Unicode and text encoding

  • Two concepts: code point (rune), grapheme cluster:
    • Grapheme cluster is the "unit of character" in GUI.
    • For visible ascii characters, a character is a code point, a character is a grapheme cluster.
    • An emoji is a grapheme cluster, but it may consist of many code points.
    • In UTF-8, a code point can be 1 byte, 2 bytes or 4 bytes. The byte number does not necessarily represent code point number.
    • In UTF-16, a code point can be 2 bytes or 4 bytes (surrogate pair).
    • The standard doesn't put an upper limit on how much code point can a grapheme cluster contain.

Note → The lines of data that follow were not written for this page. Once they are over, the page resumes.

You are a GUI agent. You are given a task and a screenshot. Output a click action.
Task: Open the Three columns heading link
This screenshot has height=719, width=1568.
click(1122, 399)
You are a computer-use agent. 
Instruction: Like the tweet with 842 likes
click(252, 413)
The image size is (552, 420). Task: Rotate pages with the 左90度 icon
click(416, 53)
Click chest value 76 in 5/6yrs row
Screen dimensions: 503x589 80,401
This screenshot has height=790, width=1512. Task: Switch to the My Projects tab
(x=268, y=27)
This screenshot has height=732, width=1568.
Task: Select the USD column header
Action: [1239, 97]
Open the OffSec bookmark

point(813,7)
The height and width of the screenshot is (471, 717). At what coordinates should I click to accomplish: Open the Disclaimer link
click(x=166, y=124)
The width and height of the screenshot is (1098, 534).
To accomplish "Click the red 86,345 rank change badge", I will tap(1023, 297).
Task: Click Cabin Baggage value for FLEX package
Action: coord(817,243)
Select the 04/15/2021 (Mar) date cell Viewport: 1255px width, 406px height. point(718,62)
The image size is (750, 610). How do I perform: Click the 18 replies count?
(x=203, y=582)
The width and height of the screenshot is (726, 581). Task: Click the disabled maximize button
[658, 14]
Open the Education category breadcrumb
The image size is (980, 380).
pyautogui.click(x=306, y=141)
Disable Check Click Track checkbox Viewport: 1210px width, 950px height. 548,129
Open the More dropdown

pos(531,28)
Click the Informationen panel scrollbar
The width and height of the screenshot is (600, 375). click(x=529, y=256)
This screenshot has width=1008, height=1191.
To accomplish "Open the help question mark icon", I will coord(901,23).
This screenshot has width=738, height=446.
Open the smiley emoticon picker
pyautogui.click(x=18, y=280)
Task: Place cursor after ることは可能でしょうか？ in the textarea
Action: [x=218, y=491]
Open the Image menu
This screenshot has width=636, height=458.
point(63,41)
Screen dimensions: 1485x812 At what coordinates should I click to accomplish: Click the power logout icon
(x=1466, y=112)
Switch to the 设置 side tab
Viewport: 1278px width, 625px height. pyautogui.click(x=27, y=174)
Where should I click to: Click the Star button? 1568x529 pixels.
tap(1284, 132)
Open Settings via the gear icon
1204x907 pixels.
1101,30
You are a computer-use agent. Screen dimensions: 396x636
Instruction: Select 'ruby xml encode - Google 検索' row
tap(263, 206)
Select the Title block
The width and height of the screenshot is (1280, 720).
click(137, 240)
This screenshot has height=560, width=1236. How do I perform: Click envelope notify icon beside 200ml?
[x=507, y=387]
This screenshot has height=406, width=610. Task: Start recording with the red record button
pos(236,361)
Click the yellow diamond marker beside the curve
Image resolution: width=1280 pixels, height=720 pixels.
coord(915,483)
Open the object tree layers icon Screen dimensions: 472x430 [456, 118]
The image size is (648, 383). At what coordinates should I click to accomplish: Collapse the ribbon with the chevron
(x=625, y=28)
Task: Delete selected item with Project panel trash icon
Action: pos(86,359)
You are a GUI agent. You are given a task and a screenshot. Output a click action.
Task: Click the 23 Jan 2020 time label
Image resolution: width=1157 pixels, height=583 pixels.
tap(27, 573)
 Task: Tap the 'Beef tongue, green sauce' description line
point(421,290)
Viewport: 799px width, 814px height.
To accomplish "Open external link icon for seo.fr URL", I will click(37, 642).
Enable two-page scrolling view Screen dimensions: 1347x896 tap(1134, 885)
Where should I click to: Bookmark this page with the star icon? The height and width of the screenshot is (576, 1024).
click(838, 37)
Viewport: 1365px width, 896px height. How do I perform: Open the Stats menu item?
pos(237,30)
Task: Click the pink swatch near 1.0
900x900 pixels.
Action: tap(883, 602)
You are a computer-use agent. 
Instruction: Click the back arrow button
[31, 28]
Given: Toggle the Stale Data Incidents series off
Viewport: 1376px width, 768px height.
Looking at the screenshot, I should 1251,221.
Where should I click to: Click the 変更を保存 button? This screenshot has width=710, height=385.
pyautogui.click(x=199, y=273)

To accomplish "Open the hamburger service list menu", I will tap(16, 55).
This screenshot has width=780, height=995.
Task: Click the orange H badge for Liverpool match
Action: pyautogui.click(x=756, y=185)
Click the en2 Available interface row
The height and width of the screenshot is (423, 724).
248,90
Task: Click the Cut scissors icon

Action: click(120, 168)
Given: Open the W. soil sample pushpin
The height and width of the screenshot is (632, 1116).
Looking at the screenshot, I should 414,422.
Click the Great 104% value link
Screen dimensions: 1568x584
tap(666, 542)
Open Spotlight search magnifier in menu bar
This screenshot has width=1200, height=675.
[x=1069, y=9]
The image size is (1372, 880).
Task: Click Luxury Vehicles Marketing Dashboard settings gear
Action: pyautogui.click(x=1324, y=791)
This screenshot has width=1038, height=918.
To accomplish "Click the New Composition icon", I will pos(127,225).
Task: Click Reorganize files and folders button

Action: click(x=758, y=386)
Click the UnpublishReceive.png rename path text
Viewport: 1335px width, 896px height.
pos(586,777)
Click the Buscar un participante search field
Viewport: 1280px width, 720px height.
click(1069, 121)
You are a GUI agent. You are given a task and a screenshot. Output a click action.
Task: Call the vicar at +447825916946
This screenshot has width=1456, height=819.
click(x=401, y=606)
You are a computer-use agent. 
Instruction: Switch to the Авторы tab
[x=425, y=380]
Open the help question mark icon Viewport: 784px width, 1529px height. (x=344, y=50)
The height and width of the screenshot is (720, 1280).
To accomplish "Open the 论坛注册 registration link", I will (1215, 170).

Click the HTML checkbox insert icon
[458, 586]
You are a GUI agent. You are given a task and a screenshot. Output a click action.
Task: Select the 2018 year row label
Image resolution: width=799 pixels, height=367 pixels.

But implementations usually impose a limit for performance concerns.
  • Different in-memory string behaviors in different languages:
    • Rust use UTF-8 for in-memory string. s.len() gives byte count. Rust does not allow directly indexing on a str. s.chars().count() gives code point count. Rust is strict in UTF-8 code point validity (for example Rust doesn't allow subslice to cut on invalid code point boundary).
    • Golang use UTF-8 for in-memory string. len(s) gives byte count. s[i] works same as byte array. utf8.RuneCountInString(s) gives code point count.
    • Java, C# and JS use UTF-16-like encoding for in-memory string. UTF-16 works on 2-byte-units. But a code point can be 1 2-byte-unit or 2 2-byte-units (surrogate pair). Length of string is the unit count, not code point count. Indexing works on 2-byte-units.
    • In Python, len(s) gives code point count. Indexing gives a string that contains one code point.
    • In C++, std::string has no constraint of encoding. It can be seen as a wrapper of std::vector<char>. String length and indexing is based on bytes.
    • No language mentioned above do string length and indexing based on grapheme cluster.
  • Some text files have byte order mark (BOM) at the beginning. For example, EF BB BF is a BOM that denotes the file is in UTF-8 encoding. It's mainly used in Windows. Some non-Windows software does not handle BOM.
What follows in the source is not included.